Opportunity or threat or a measure of both.

Members of Franklin County’s board of supervisors heard during their meeting Tuesday that the proposed Mountain Valley Pipeline could yield long-coveted access to natural gas and accompanying economic benefits, especially if that access helps lure or retain manufacturers.

But they heard also from resident Jim Atkins, who said the proposed buried pipeline “is threatening our people, our culture and history, our drinking water, our farms, our sacred mountains.”

Later, John D’Orazio, president and CEO of Roanoke Gas, told supervisors that his company would be interested in distributing natural gas to Franklin County and Rocky Mount if demand justifies the expense of tapping into the Mountain Valley Pipeline and the related costs of building a transfer station and distribution pipelines to customers.

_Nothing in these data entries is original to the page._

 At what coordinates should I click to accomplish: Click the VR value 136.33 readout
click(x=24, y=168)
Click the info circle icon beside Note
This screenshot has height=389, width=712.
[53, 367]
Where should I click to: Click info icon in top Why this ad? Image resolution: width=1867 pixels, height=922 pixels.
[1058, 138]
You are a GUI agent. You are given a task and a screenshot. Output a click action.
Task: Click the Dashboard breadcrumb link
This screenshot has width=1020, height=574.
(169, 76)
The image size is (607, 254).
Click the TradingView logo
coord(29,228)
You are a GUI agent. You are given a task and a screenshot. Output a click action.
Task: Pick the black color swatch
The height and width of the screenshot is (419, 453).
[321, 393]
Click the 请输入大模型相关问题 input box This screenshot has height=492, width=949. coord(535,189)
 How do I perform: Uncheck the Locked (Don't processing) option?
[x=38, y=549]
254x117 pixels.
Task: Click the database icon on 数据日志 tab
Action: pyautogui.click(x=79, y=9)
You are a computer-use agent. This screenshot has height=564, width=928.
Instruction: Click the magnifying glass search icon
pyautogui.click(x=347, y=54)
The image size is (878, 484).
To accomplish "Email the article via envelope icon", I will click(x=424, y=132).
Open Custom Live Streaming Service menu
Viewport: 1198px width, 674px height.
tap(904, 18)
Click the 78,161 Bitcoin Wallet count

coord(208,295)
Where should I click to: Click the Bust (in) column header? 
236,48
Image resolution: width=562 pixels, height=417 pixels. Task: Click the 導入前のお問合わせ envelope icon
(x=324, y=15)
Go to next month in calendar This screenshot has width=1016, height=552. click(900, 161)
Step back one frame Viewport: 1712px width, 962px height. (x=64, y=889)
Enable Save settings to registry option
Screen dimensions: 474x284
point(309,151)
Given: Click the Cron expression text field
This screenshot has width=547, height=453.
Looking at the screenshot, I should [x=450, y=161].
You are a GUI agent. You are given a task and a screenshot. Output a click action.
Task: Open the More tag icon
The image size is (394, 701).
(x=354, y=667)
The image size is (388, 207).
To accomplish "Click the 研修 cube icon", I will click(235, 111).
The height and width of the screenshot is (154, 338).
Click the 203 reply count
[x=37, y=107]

And Chris Whitlow, assistant county administrator, reported that Mountain Valley Pipeline has made a commitment in writing to provide a tap or taps on the high-pressure, 42-inch diameter transmission pipeline as it passes through Franklin County if a local gas company steps up to distribute the gas and the economics of the deal work out.

D’Orazio said a rough estimate suggests the transfer station necessary to step down the pressure of the natural gas, monitor that pressure and install related safety devices would cost about $1.5 million.

Supervisor Ronnie Thompson asked Whitlow who would bear the costs of that infrastructure and wondered whether Mountain Valley Pipeline might commit to shouldering those costs.

Both Whitlow and D’Orazio said the costs might be shared and borne by various contributors, including potential customers, but those variables would depend on demonstrated demand for the natural gas and the costs of distribution. Whitlow said Mountain Valley Pipeline would be encouraged to be a contributor.

Natalie Cox, a spokeswoman for Mountain Valley Pipeline, could not be reached for comment.

As currently configured, the proposed route of the Mountain Valley Pipeline in Franklin County would take it across Cahas Mountain and through properties west of Boones Mill before crossing U.S. 220 a few miles north of Rocky Mount.

D’Orazio said Roanoke Gas’ closest infrastructure that could potentially distribute natural gas south to Franklin County is much further north — currently in the Clearbook area of Roanoke County.

He said the Mountain Valley Pipeline would offer a more economically attractive alternative as a source of natural gas.

County Administrator Rick Huff has said Franklin County has lost at least one potential employer because the county has had no access to natural gas. He has said other prospective companies have probably crossed Franklin County off their site checklists because natural gas has been unavailable.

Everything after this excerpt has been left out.